In more general terms, modern high-speed networks push back-end intelligence and front-end intelligence in two different directions, toward opposite ends of the network. Back-end intelligence becomes embedded into a shared infrastructure at the core of the network (cloud), while front-end intelligence fragments into many different forms at the periphery of the network, where the users are. And since value follows intelligence, the two ends of the network become the major sources of potential profits. The middle of the network gets hollowed out; it becomes a dumb conduit, with little potential for value creation. Moreover, as value diverges, so do companies and competition. …. In a connected world, intelligence becomes fluid and modular.
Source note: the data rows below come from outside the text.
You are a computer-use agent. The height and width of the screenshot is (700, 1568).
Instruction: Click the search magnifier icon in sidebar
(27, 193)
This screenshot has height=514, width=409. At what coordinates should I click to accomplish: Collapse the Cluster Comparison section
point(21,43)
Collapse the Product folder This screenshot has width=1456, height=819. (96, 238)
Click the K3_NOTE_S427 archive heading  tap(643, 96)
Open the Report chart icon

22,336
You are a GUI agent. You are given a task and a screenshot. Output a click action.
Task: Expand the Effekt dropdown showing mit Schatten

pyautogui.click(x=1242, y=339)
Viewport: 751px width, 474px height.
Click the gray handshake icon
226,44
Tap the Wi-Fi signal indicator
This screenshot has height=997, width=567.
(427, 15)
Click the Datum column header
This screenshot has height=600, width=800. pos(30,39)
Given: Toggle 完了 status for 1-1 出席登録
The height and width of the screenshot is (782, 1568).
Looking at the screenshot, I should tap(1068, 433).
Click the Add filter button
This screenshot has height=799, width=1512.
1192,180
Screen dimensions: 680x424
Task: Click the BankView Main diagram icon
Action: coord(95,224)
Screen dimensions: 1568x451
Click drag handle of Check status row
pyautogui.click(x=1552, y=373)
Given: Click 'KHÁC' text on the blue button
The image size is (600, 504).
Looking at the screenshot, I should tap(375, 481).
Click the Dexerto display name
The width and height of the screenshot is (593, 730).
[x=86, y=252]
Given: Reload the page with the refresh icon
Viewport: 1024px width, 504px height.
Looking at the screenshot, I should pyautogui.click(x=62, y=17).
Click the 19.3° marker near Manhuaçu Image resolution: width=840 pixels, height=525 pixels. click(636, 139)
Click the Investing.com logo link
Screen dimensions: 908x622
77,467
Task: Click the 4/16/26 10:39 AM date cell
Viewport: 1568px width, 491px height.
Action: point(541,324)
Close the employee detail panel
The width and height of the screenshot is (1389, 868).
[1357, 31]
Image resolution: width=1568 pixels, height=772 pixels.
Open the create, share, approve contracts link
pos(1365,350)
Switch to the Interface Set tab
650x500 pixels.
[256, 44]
Small units of intelligence float freely like molecules in the ether, coalescing into temporary bundles whenever and wherever necessary to solve problems.

Value orchestration is dependent on data. The HRB quote above painted a picture where “small units of intelligence float freely like molecules in the ether, coalescing into temporary bundles whenever and wherever necessary to solve problems”. If it floats freely …how on earth can anyone organize it? Doesn’t someone need a directory? for at least one side? How can intelligence be “self assembling”?

Story – Google Buy Now is an Orchestration Platform (see blog Google’s Strategy) for advertisers and physical retailers. Local retailer uploads store inventory, google helps consumers discover and buy online.. and ships the goods to the customer’s door twice a day with an Uber like delivery services (FOR FREE). This enables local retailers to compete for online business. Hypothetically, this story shows how the network value of 1M small retailers could exceeds that of an “integrated” Amazon.  With each component delivering measurable value (thus accountable to perform) and distributed based upon performance.

As intelligence develops, it will initially aggregate (ex Google/Facebook), then subsequently disseminate. I covered this topic back my December post Building Networks

“The network forms around a function and other entities are attracted to this network (affinity) because of the function of both the central orchestrator and the other participants”.

Given that each node and cluster is resource constained .. each maintains connections to a finite number of “efficient” orchestrators/networks. Early networks build very substantial momentum.

Story 1 - Software as a Service

In 1997 I was fortunate to work with Roy Schulte and Yafim Natis at Gartner, the authors: “service oriented architecture” (SOA – 1997). Although this wasn’t a completely new concept (ex. software through contracts,) it seemed to capture the core elements of distributed software development and operation. In the late 90s we had a burst of activity in: software connection (RPC/Sockets -- > RMI-IIOP, SOAP, ..etc), discovery/ registration (UDDI,  ASP.NET, MOM pub/sub, ..etc), structure (WSDL, JAX, JSON, …), security (SAML, tokens, …etc). While these services were successful within a company, they largely failed in the vision of distributed applications across company boundaries.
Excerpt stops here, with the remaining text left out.